Background: Copper (Cu), by inhibiting the factor inhibiting HIF-1 (FIH-1), promotes the transcriptional activity of hypoxia-inducible factor-1 (HIF-1).Objective: The present study was undertaken to understand the molecular mechanism by which Cu inhibits FIH-1.Methods: Human umbilical vein endothelial cells (HUVECs) were treated with dimethyloxalylglycine (DMOG) resulting in HIF-1 alpha accumulation and the FIH-1 protein complexes were pulled down for candidate protein analysis.
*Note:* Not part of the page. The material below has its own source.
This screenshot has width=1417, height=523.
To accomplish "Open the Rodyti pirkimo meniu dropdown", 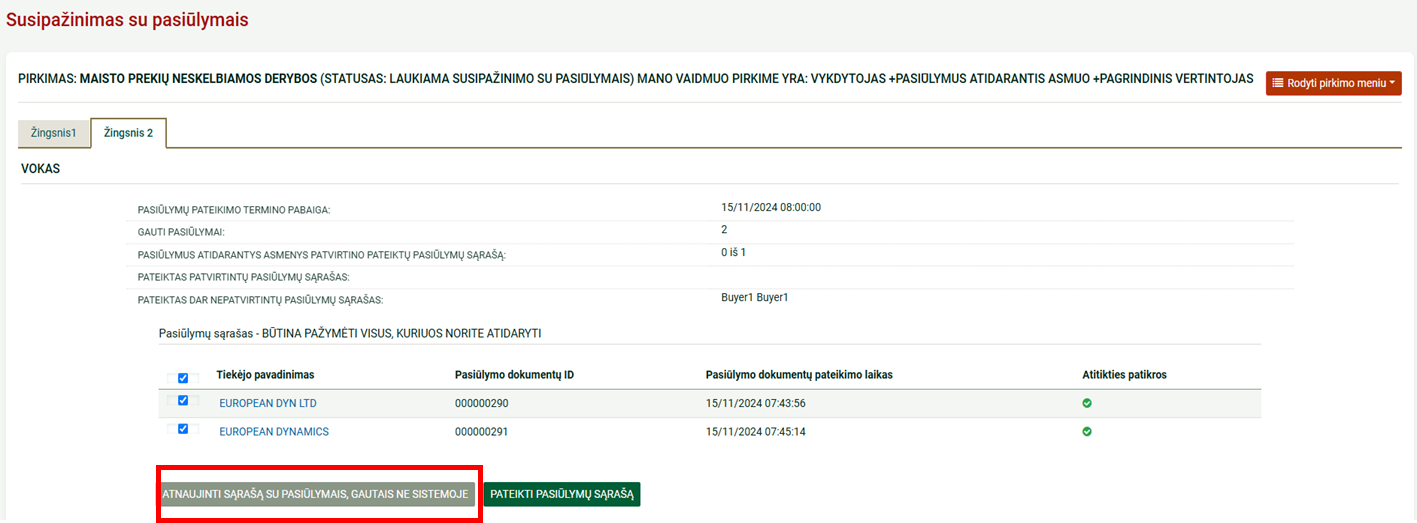I will click(1333, 83).

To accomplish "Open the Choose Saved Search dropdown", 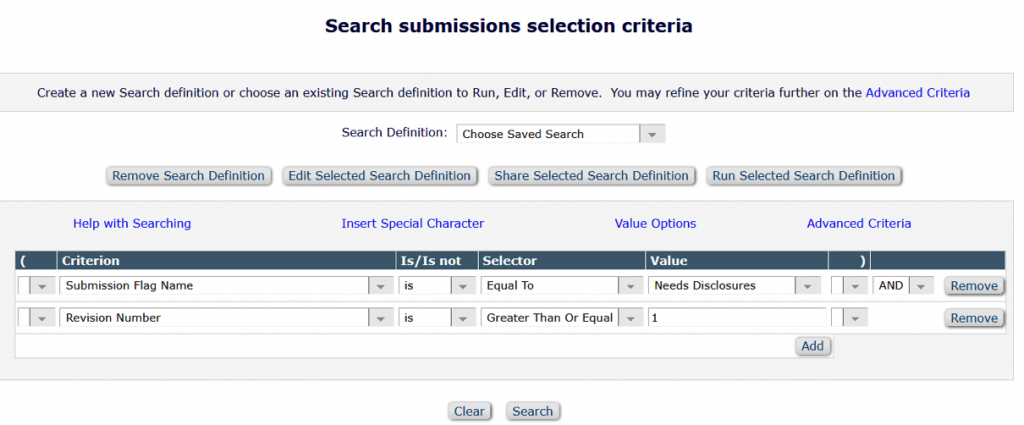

The metal binding sites were predicted by both MetalDetector V2.0 and Metal Ion-Binding Site Prediction Server, and then the actual ability to bind to Cu in vitro was tested by both Copper-Immobilized metal affinity chromatography (Cu-IMAC) and Isothermal Titration Calorimetry (ITC). Subsequently, subcellular localization was monitored by immunocytochemistry, GFP-fusion protein expression plasmid and Western blotting in the nuclear extract. The interaction of candidate protein with HIF-1 alpha and FIH-1 was validated by CoImmunoprecipitation (Co-IP). Finally, the effect of candidate protein on the FIH-1 structure and HIF-1 alpha transcriptional activity was analyzed by the InterEvDock3 web server and real-time quantitative RT-PCR.Results: ATP-binding cassette E1 (ABCE1) was present in the FIH-1 complexes and identified as a leading Cu binding protein as indicated by a number of possible Cu binding sites. The ability of ABCE1 to bind Cu was demonstrated in vitro. ABCE1 entered the nucleus along with FIH-1 under hypoxic conditions. Protein interaction analysis revealed that ABCE1 prevented FIH-1 to bind iron ions, inhibiting FIH-1 enzymatic activity. ABCE1 silencing suppressed the expression of Cu-dependent HIF-1 target gene BNIP3, not that of Cu-independent IGF-2.Conclusion: The results demonstrate that ABCE1, as a Cu-binding protein, enters the nucleus under hypoxic conditions and inhibits FIH-1degradation of HIF-1 alpha, thus promoting HIF-1 transactivation of angiogenic gene expression.